Start of Supplied passage

Five years since the passing of Rob Windsor
Today marks five years since the untimely passing of Socialist Party member and Coventry councillor Rob Windsor (1964-2012). The following tribute was written by Lenny Shail.
Rob was a well known stalwart of Militant and the Socialist Party who played a leading role in innumerable campaigns over the years, not least the monumental anti-Poll Tax campaign which helped to organise millions of people to defeat the tax and Thatcher. He was also an elected Socialist Party Councillor in St Michael’s ward in Coventry, a position he used with fellow Socialist Councillors Dave Nellist and Karen McKay to advance the interests of ordinary people in Coventry and further afield.
I was 18 when I first met Rob at a Socialist Party meeting in Hillfields, not really sure what exactly I had joined or what I was meant to do. Rob came darting over to me at the end to talk to me, he had just come back from the Isle of Wight where he had been supporting striking Vestas workers. I was amazed by his stories of what he had got up to and how he had been sleeping on a roundabout down there!
Rob always took the time to talk and discuss with anyone who showed an interest in fighting for the working class or who was new to the Socialist Party. I was lucky to spend many hours – if not days! – pounding the streets of St Michaels and other working class areas of Coventry with Rob, and throughout 2009 and 2010 we built towards the 2010 general election and fought for Rob’s seat in the local election.
Rob led by example to the many new young members getting active at that time. While Rob was a tireless fighter for any improvement in the lives of working class people, however basic, he would always strive to raise and link any fight to need for a socialist change of society. I remember knocking doors and building for local public meetings on parking schemes, hospital parking charges and local service closures while in between doors Rob would be rabbiting on to me and other young comrades about Trotsky’s role in the struggle to defend the Russian Revolution after 1917 .
Rob had a tremendous talent to explain and convince anyone of of even the most complex of socialist ideas. Be it a strike, local community meeting, a complex international situation – Rob always seemed to know what had to be said and what needed to be done. At the many rallies, meetings, hustings he demonstrated to us young socialists coming through how to raise and make the ideas of socialist revolution as simple as clicking your fingers. I remember at one hustings he was asked if he was religious or believed in God. Rob’s answer was that he “believed in working class people, coming together in their millions to fight for a world run in their interests and needs”. Rob always hammered this confidence and potential in the working class to us “younguns” at the time and always pushed and encouraged us to speak ourselves rather than just leave it to him at any event.
As a fresh, energetic young activist working with Rob and others week in week out was always fun with some amazing laughs and experiences, but when needed to he would also be extremely detailed and serious. In his last few years despite his health affecting his ability to contribute to the day to day struggles, Rob still did whatever he could to help and especially to to assist me and other young comrades who were starting to play more leading roles and organising stuff ourselves.

End of Supplied passage

## Exercise directions
Continue the tribute to Rob Windsor after its last paragraph.

Start of Recorded data

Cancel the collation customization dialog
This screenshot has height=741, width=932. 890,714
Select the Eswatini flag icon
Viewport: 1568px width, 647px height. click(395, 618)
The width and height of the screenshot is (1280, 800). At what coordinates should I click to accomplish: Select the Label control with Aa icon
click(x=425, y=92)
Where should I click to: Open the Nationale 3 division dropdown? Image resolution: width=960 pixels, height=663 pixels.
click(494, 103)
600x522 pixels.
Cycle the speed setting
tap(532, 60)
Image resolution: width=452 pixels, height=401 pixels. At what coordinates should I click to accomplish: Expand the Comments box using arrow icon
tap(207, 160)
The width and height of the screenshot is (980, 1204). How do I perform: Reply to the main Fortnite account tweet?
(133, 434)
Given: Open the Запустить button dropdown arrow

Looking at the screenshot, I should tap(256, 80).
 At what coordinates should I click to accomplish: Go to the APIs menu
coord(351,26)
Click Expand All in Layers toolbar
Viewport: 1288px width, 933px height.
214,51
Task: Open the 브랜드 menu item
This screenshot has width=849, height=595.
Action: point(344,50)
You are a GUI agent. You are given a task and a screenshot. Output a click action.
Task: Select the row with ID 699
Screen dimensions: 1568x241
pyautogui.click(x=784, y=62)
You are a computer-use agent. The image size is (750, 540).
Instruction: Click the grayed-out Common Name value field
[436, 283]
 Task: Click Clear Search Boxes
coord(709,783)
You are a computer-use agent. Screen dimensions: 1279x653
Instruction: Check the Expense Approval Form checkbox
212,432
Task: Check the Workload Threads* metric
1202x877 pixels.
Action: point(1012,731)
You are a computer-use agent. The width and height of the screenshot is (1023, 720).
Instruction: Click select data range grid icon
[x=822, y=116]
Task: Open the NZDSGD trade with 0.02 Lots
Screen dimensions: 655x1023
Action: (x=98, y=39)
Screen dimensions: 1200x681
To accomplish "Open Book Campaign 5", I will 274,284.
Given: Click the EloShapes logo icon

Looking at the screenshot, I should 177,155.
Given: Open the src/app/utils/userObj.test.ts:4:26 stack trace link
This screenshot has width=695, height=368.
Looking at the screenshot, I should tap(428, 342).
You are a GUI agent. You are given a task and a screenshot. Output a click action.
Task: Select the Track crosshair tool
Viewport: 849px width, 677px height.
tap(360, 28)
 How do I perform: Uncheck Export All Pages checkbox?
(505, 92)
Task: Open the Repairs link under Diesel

End of Recorded data

## Written reply
In Autumn 2010 a huge student movement swept across Britain in response to the tripling of student fees and cut of EMA. In early October at Warwick Uni, on the day the Browne Review which announced the proposal was released, we took a punt and organised the first protest anywhere in country – no one knew at that stage how big the movement would become! I was nervous as hell, having never organised anything like it before. Rob rocked up out of the blue, having got out of work to come down and help us out. He gave us a blistering speech on the megaphone as he always did but it was the time he took to speak and advise us on what we should put forward, slogans and demands that made such an impression. Over the course of the next couple months, every week there was some sort of protest or demo we organised, at Warwick, Cov Uni and City College. Rob was at all of them, to help us out and back us up, but looking back it was clear he was also excited himself to see a whole new generation of fighters coming through and into activity. He was quite happy to stand back and just watch us get on with the job with his advice – but it was his contribution at the magnificent school student walkout we organised in Coventry on Day X, the day the vote went through parliament, that I pretty much base every talk or speech I do on!
We led a march of around 200 students through the City Centre and to Speakers Corner outside the Council House. The energy and excitement was nothing like we had experienced and we were sort of making it up as we went along, not knowing if anyone would even show up beforehand! After a few speeches from some of the students and the Socialist Students organisers, we passed the megaphone to Rob who I think gave us all goosebumps with his praise for what all those who had walked out had done and how we had “exploded onto the scene of history” and taken the first steps in the struggle to transform the world along socialist lines.
Rob was a reluctant leader, but his ability and talent to understand complex law and theories, to inspire and explain pushed him to the front of any meeting or protest. He was a great mate and mentor, but he could do your head in sometimes with his timing skills and ability to somehow crumple any paperwork you gave him!
He was a tremendous class fighter, Marxist and revolutionary who put fighting against the exploitation of others ahead of himself, someone who did all he could to inspire, develop and train a new generation of working class fighters and Marxists; ready, as Rob often put it, for the “mighty and bigger battles to come”.